De plus, le fait d’être à l’Hôtellerie « m’obligeait » à prendre soin de moi à temps plein et j’en oubliais mon entreprise que j’avais laissée entre de bonnes mains. Le fait que les locaux soient directement reliés à l’hôpital a aussi facilité mes traitements et m'imposait une marche quotidienne, question de faire brasser l’énergie vitale!
Aussi, et ce n’est vraiment pas négligeable, il y avait la qualité des services offerts et les petites attentions du personnel; que ce soit la préposée qui veillait à ce que tout reluise, même notre moral, la réceptionniste qui passait la commande de nos médicaments à la pharmacie ou le gentil concierge qui venait laver la salle de bain après un épisode, disons éclatant, d’après-chimio en plein milieu de la nuit.
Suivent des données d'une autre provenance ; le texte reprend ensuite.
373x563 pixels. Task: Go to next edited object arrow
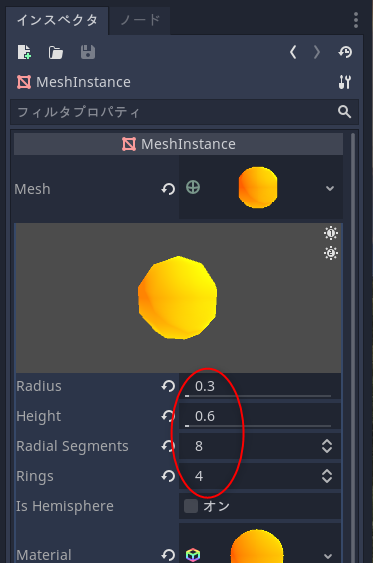[316, 52]
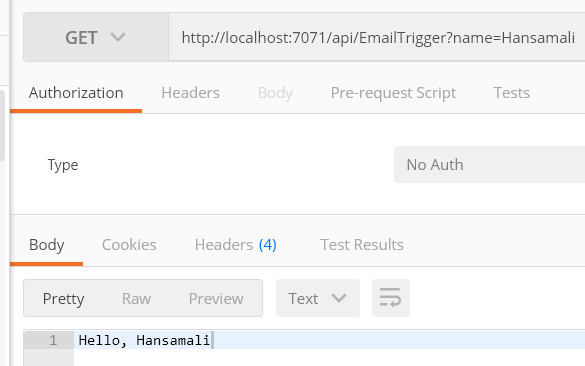Open the request Headers tab
585x366 pixels.
[x=191, y=93]
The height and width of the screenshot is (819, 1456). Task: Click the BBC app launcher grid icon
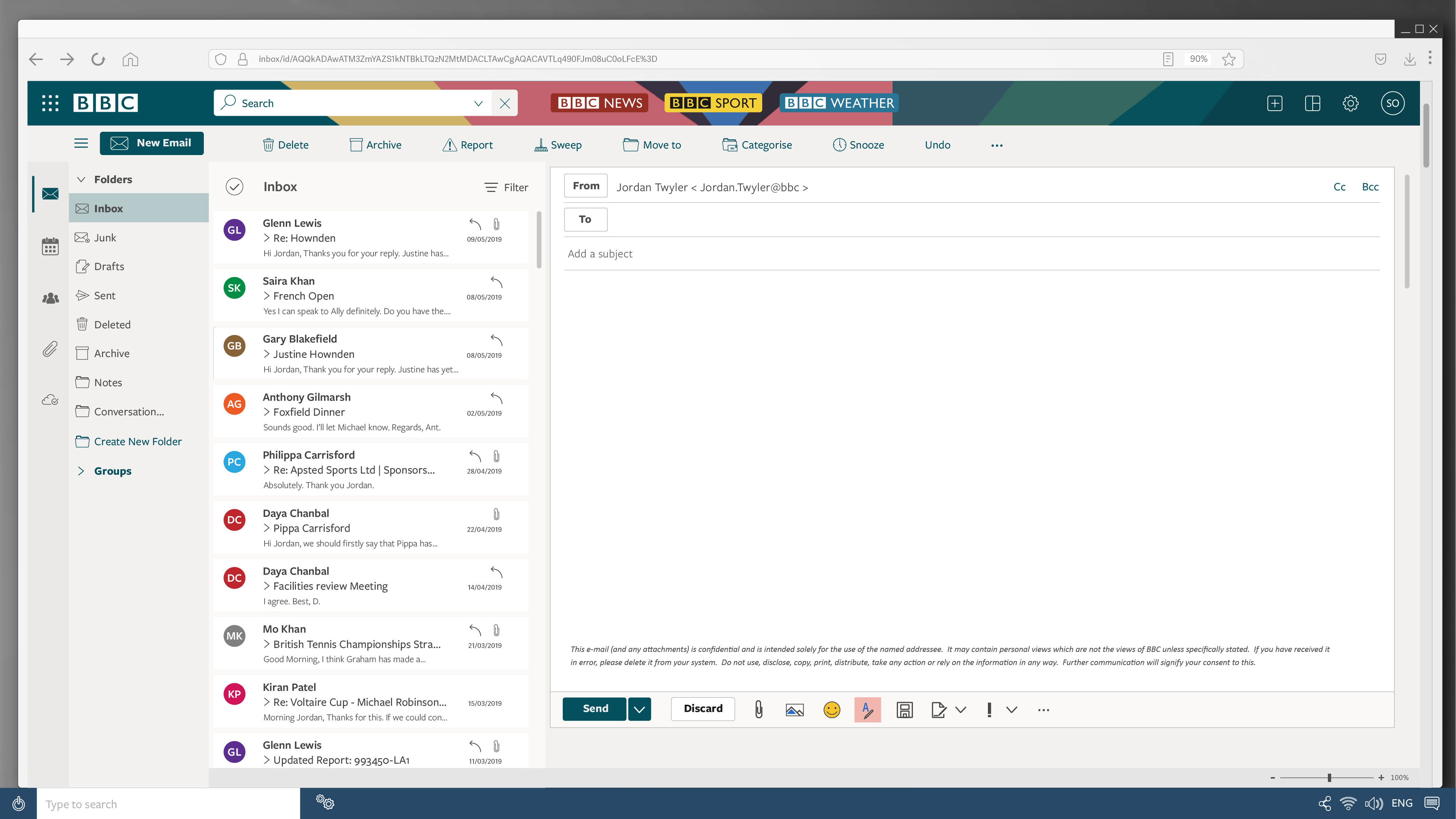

En plus de ramasser les dégâts, il nous rassurait et laissait la place propre et dégagée de toutes odeurs incommodantes.
Il y a aussi eu toutes les activités : lecture, casse-tête, Qi Gong, massothérapie… Vous dire le bonheur de retrouver une table de massage alors qu’on a l’impression que notre corps ne nous appartient plus. C’est magique! Et très libérateur côté émotionnel. Les larmes peuvent couler sans l’ombre d’un jugement, dans l’acceptation de ce moment difficile. La kinésiologue m’a aussi aidée, en toute simplicité et selon mes limites, à conserver une certaine forme physique.
Et puis il y avait les salons télé. Merveilleux troisième étage vide qui me permettait de m’isoler! Certains nouveaux résidents m’ont peut-être vue y aller et sont venus me rejoindre dans ce havre de paix et de tranquillité. Nous avons écouté Shrek et Roger Rabbit en silence, un sourire au coin des lèvres. Des amis sont aussi venus me visiter, dans la salle commune. Un beau moment!
Et que dire de l'acceptation de la Fondation de loger ma mère pour ma dernière semaine de traitements. Elle m’a aidée à me tenir debout, car je n’en pouvais plus. Elle m’a aussi mentionné qu’elle ne savait pas comment je faisais. Moi je sais à quel point le support de la Fondation a été à la fois discret et indispensable pour moi.
La Fondation québécoise du cancer reste dans mes prières quotidiennement. Simplement de l’écrire fait monter en moi une vague d’émotions immenses et intenses. Que de douceur et de calme elle m’a offert!
Le années suivantes ont filé à la vitesse de l’éclair, à me reconstruire, à tenter de me retrouver, à vouloir reprendre possession de ce corps et de cette tête qui n’étaient plus les miens. En 2017, je me suis inscrite à l’UQTR. Si je voulais que ma vie soit différente, alors aussi bien penser différemment! Je me suis faite plaisir avec un certificat en interprétation théâtrale. En 2019, j’ai roulé en moto jusqu’à La Tuque. En 2020, j’ai grimpé le Mont-Saint-Joseph, une ascension de 1 054 m. Un périple de 5 heures, en raquettes, avec une luge harnachée à la taille.
Le long cri que j’ai lancé, au sommet, était l’expression finale de toute la douleur contenue ces huit dernières années, mais aussi, surtout, l’expression d’une joie indicible, d’une exaltation hors du commun, car enfin, au prix d’un effort physique intense, je me suis retrouvée!
Je deviens tranquillement la personne que je rêve d’être, toute en nuances et en douceur, grâce à l’introspection que j’ai initiée à l’Hôtellerie. Du fond du cœur : MERCI!